3. Empirical Results

3.1. Data Description

We study the relationship between our EMR index and the VIX by using data from the Bloomberg database. The data consists of the daily market indices of 20 countries, including G10 economies, covering January 3, 2000, to June 30, 2020. We consider only one index per country, which typically contains the stock prices of the largest companies listed in the nation’s largest stock exchange. The considered countries can be grouped into three regions: the Americas (Brazil, Canada, Mexico, and the United States), Asia-Pacific (Australia, China, Hong Kong, India, Japan, and South Korea), and Europe (Belgium, France, Germany, Italy, the Netherlands, Portugal, Russia, Spain, Switzerland, and the United Kingdom). A description of the market indices chosen for the selected countries is presented in Table 1.

The selected market indices vary in terms of composition, in the sense that some have a smaller number of stocks compared to others. For instance, the U.S. is represented by the S & P 500, which contains the stocks of the top 500 large-cap corporations, whereas France is represented by CAC 40, which contains 40 stocks selected among the top 100 corporations.

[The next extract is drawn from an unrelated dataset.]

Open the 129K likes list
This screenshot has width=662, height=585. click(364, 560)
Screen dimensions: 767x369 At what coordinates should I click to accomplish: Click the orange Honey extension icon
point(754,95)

Figure 1 reports the plot of daily closing prices on a logarithmic scale. Due to differences in the values, plotting the original prices would be difficult to visualize. We, therefore, scale the prices to a zero mean and unit variance and add the absolute minimum value of each series to avoid negative outcomes. This standardizes the scale of measurement for the different series. The plot shows that, amid many fluctuations, and some local specificities, stock markets are highly synchronized and have been affected by four major financial stresses characterized by huge drop in prices. These major financial stress periods are: 1) the tech-bubble crisis of 2000-2003 which was triggered by an endogenous shock fuelled via the adoption of the internet in the late 1990’s, especially in developed markets; 2) the sub-prime and global financial crisis of 2007-2009 which was triggered by the massive defaults of sub-prime borrowers in the US mortgage market; 3) the European sovereign debt crisis of 2010-2013 which emanated from the inability of a cluster of EU member states to repay or refinance their sovereign debt and bailout heavily leveraged financial institutions without recourse to third party assistance; and 4) the ongoing distress to the world economy and global financial markets caused by the novel coronavirus pandemic in 2020.

Figure 1. Time series of daily stock market prices on a logarithmic scale (January 3, 2000-June 30, 2020).

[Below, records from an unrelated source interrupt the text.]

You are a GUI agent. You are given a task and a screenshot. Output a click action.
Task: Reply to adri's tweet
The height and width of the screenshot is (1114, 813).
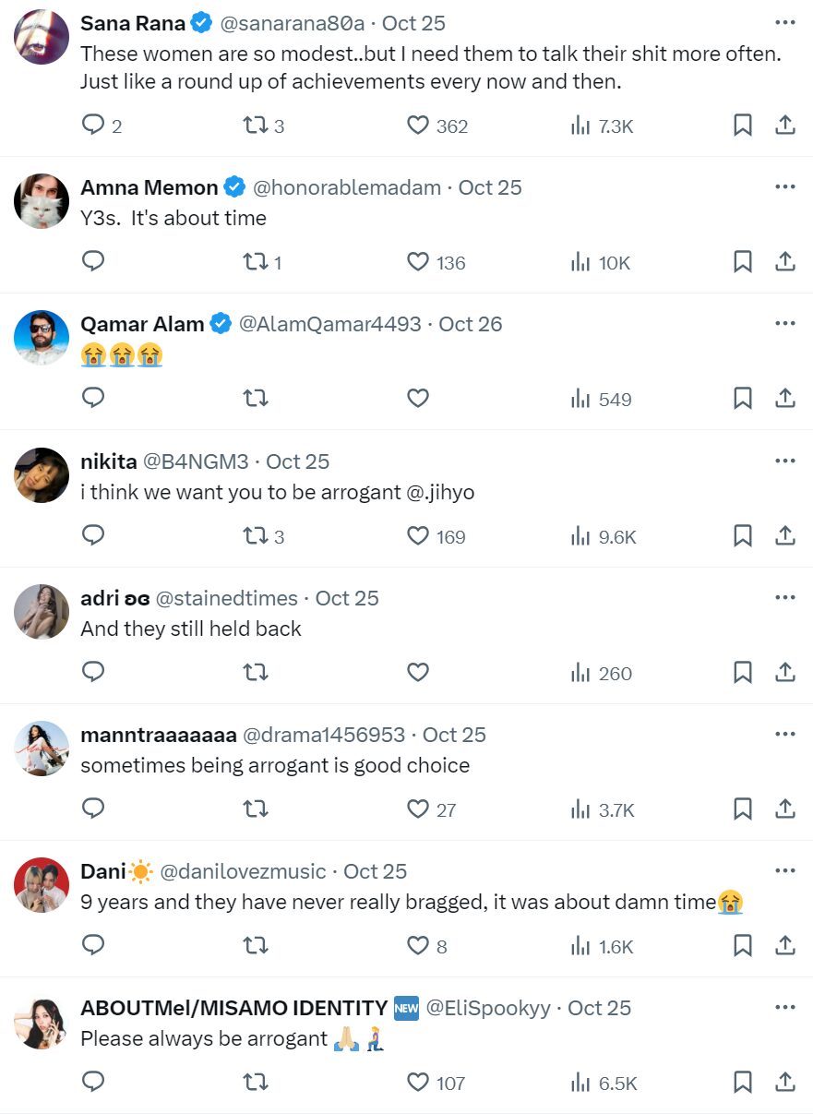[93, 673]
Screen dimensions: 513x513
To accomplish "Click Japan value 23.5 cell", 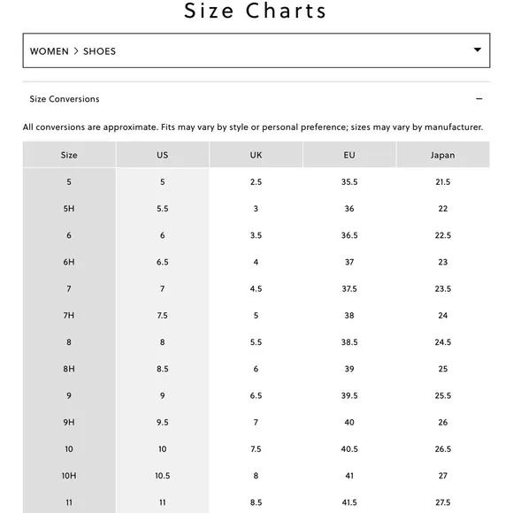I will (442, 288).
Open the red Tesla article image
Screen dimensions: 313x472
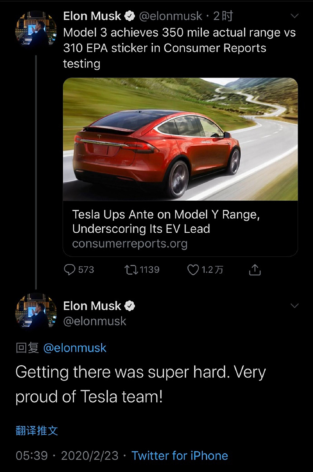180,139
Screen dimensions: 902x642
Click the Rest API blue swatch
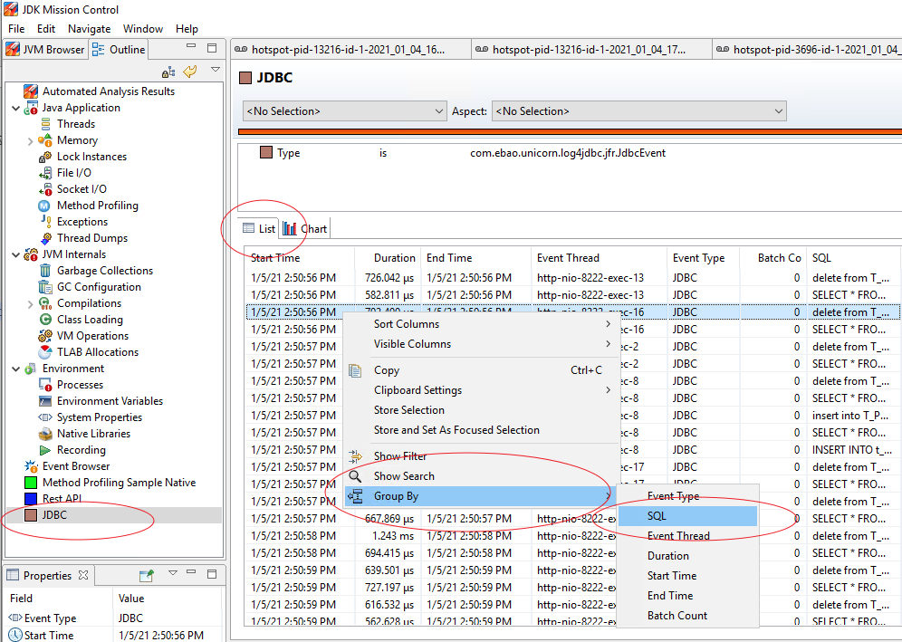tap(31, 499)

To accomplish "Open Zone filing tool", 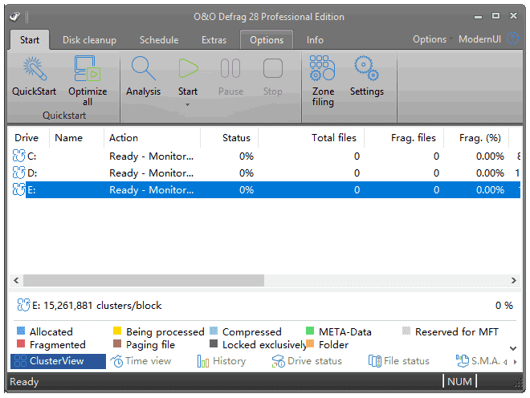I will tap(323, 69).
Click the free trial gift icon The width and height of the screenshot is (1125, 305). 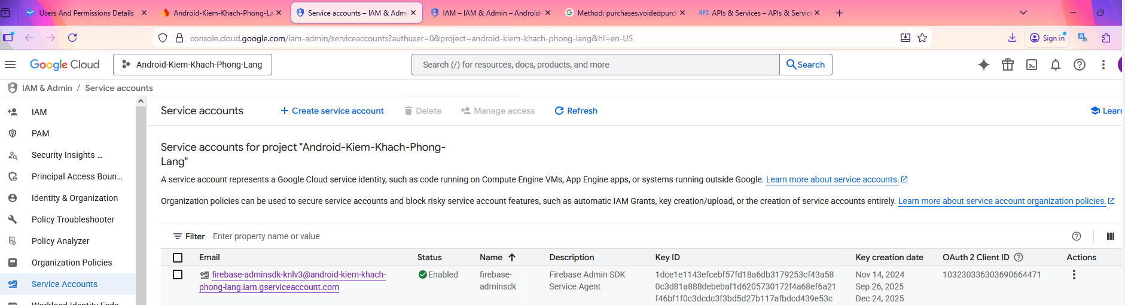[1008, 65]
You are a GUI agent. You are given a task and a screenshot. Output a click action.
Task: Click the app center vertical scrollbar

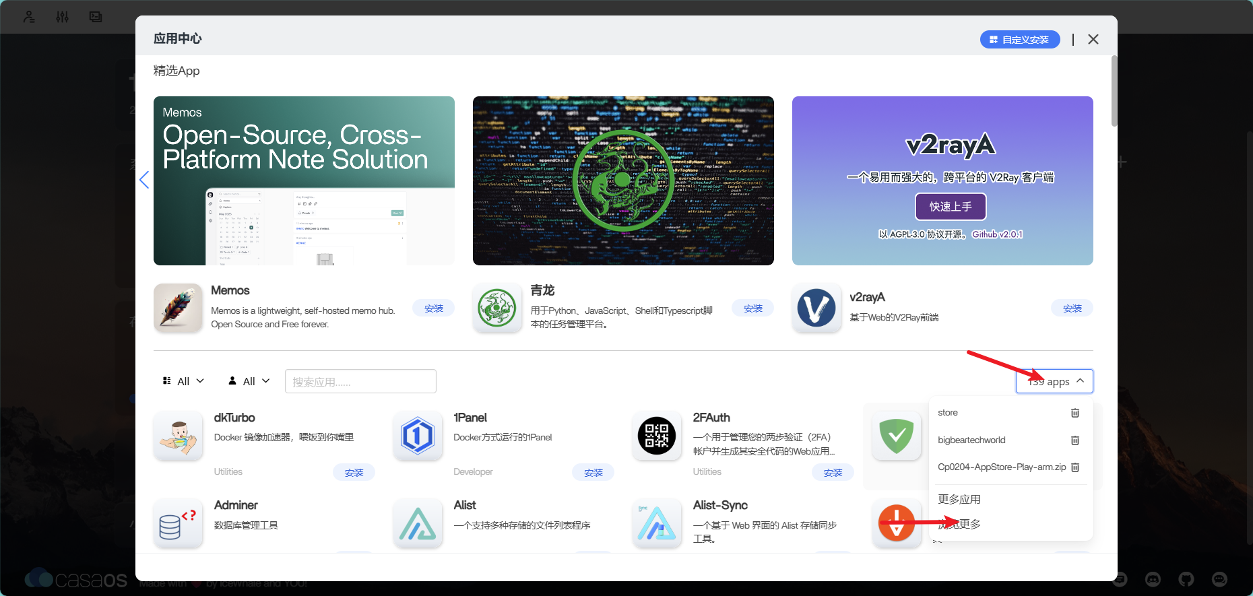1114,91
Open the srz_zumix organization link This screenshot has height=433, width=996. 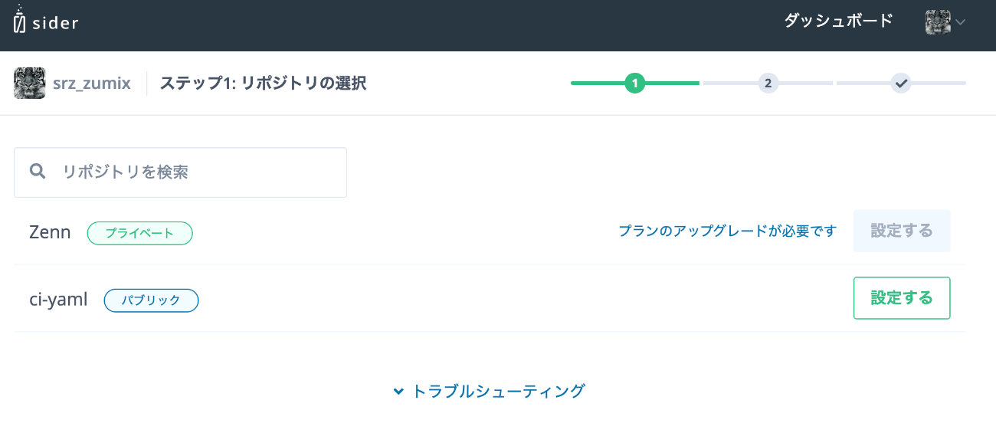(x=91, y=83)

Table 1. Detailed description of stock market indices of countries classified according to regions.

3.2. Results

We compute daily returns as the log differences of successive daily closing prices. We obtain monthly estimates of the model parameters and construct the matrices $\Omega $ and ${S}_{\sigma}$ , which are the core components of our EMR index. To improve the efficiency of the estimates of $\Omega $ we aggregate monthly estimates in yearly rolling windows of about 240 trading days. We set the increments between successive rolling windows to one month, setting the first window of our study from February 1, 1999, to January 31, 2000, followed by March 1, 1999, to February 29, 2000; the last window is from July 1, 2019, to June 30, 2020. In total, we consider 246 rolling windows. To avoid over smoothing, ${S}_{\sigma}$ is instead estimated monthly, that is, using only the last month of each rolling window.

We report in Figure 2 the plot of the EMR and the VIX. The figure shows a striking resemblance between the EMR and VIX, both proving a similar signal about the “direction” of global market risk. Both indices indicate spikes during the tech-bubble crisis (2000-2003), the global financial crisis (GFC, 2007-2009), the Eurozone crisis (2010-2013), the Chinese stock market turbulence (2015-2016), and the recent COVID-19 pandemic (2020: 1H). The historical highest spike recorded for the COVID is only second to that of the GFC, which indicates evidence of strong contagion in the equities market during the GFC and the COVID pandemic, more than in the tech-bubble and Eurozone crisis. This suggests that the behavior of the stock markets during the pandemic is in several ways more similar to the GFC than it is to other periods of financial market stress.

We present in Table 2 the cross-correlation of the first difference of VIX with EMR. The table reports the highest cross-correlation occurring at lag 0, which suggests evidence of a strong positive contemporaneous relationship. Table 3^{1} confirms the significant contemporaneous impact of the EMR on the VIX. Table 4 presents the out-of-sample forecast of the monthly VIX for the rest of the year 2020 compared with the realized values for the months of July-September 2020^{2}. The results indicate that not only does the ARIMAX (2, 1, 1) performs better than the benchmark—ARIMAX (1, 1, 1) in terms of the RMSE of the in-sample training set, but also the out-sample forecasts are much closer to the realized observation than the benchmark. In summary, we document evidence of a significant relationship between the EMR and VIX, with both indices providing similar signals about the direction of global market risk. In addition, the EMR improves the prediction of the VIX.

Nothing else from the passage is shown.